My tale of woe
I sort of make it a practice not to talk too much about my health. Mainly because I fear you'll find it horribly boring. I know I do.
Also, you know how you just don't want to talk about certain things, lest they come true?
Or don't come true? Either way? The jinx factor. I believe in it.
A week ago Sunday -- the twenty-first -- as I got ready to go to church, I was thinking: I have GOT to get something up on my blog. It's been ten days. They'll think I died and forgot to tell them about it.
I felt wonderful, though; as far as I knew, nobody was gassing up a hearse for my funeral.
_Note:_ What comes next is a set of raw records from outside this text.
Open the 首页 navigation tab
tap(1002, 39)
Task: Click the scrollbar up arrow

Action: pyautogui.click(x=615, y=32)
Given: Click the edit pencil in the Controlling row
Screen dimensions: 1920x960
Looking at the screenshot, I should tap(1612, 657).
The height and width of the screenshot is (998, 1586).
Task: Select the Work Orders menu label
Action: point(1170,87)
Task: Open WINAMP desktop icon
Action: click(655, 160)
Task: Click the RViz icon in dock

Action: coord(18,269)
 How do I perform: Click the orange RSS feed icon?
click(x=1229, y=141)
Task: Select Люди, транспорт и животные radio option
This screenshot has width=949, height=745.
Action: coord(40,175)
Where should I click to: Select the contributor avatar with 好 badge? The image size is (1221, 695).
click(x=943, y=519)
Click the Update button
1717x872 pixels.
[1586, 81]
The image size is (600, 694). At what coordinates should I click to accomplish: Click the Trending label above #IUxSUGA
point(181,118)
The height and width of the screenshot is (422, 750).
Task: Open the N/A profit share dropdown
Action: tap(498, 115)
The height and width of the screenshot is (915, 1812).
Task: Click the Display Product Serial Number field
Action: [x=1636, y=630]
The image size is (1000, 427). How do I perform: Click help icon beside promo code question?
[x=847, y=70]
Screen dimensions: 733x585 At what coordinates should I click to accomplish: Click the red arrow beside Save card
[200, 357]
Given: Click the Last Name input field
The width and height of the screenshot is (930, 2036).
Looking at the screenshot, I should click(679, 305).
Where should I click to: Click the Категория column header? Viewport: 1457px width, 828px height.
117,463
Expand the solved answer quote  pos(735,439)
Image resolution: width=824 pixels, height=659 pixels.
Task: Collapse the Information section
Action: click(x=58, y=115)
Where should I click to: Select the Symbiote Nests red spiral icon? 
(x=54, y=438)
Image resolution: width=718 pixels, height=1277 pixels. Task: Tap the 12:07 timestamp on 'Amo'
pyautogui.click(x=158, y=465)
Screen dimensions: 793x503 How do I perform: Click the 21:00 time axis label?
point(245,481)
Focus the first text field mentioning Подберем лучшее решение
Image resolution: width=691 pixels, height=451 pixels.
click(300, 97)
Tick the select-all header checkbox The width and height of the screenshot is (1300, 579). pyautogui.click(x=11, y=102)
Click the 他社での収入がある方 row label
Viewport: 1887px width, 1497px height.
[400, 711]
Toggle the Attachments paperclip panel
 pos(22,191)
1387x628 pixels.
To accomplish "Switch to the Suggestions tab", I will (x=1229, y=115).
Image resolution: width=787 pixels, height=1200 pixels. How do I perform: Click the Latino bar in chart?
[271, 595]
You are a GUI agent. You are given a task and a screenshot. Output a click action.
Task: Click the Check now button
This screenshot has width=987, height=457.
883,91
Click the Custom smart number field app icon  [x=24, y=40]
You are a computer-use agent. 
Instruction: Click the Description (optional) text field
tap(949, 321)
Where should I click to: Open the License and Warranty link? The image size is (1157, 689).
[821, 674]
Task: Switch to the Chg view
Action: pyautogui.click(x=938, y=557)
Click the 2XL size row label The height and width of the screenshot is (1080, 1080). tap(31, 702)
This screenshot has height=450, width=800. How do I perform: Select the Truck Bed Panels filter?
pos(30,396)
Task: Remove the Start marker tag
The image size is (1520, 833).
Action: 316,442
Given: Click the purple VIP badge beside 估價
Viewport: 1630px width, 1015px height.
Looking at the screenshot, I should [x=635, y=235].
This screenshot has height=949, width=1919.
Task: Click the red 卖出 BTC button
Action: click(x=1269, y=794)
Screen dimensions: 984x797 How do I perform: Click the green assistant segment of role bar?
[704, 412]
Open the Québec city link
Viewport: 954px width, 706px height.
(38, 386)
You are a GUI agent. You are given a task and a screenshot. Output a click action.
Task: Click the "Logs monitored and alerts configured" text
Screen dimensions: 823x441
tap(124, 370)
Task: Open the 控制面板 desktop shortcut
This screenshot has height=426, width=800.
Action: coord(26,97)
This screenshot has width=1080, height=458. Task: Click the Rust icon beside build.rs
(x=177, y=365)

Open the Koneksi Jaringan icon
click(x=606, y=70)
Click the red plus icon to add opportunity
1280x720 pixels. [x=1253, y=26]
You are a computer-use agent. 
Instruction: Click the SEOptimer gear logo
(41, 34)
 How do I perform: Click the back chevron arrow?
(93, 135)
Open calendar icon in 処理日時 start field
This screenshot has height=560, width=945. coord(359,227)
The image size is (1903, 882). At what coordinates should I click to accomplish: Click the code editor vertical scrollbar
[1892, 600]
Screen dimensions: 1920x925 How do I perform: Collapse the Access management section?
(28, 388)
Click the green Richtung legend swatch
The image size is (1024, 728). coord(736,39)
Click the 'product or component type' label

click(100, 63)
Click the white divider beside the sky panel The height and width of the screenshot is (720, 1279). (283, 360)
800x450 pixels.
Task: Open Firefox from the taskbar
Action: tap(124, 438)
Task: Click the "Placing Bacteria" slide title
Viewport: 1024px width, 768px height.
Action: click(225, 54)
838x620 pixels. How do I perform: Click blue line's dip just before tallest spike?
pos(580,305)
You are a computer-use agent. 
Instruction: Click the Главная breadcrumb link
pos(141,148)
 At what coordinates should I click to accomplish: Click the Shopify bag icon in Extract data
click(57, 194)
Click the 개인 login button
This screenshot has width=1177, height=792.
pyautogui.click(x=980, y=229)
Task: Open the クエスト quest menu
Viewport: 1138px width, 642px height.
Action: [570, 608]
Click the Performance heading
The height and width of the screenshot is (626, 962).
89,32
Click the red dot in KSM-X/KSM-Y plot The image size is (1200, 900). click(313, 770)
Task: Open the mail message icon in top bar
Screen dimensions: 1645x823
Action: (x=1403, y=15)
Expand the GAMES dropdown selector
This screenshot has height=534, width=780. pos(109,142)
(And just so you know, the reason I had not posted in so long at that point, is that my blog server host was having technical difficulties. That is why if you commented on my last post -- the one about bridesmaid dresses -- I never saw your comment, or anybody else's either. So I was reluctant to post again until the problem was resolved. It's fixed now, but the comments were lost.)
We had a great day at church. Outside it was beautiful and balmy, as late January tends to be in the Midlands of South Carolina.
As I walked into the auditorium for Sunday School, I greeted some ladies who are my friends. We hugged and exchanged pleasantries. Then one of them said it (to me): How are you feeling? No sign of that flu going around?
I laughed and assured her I was feeling fantastic. Not a smidge of the flu at our house, haha, knock on wood, fingers crossed, et cetera.
(The flu has hit South Carolina hard this year. Nine people died from it in our state only last week.)
After a peaceful afternoon, TG and I went back to church that night. Later in the evening, we were sitting in our TV room watching a movie.
I began to notice that every other time I took a breath, I had to cough. You know: that tiny tickle down in your chest that triggers the reflex.
During the night, it got worse. By the next morning, I still felt okay and I told myself just to get busy and not worry about it. Probably nothing.
As I worked around the house however, doing laundry and whatnot, the coughing became much more ominous. I began to feel rough around the edges. Finally, in late afternoon, I faced the possibility that my goose was most likely cooked.
Barely one month after my Christmas cold, I was coming down with (I thought) bronchitis.
But I was wrong; what I really had was the flu. In comparison, a cold like the one I had in December is like a day at the seashore. The kind where you don't get sunburnt and nobody kicks sand onto your towel.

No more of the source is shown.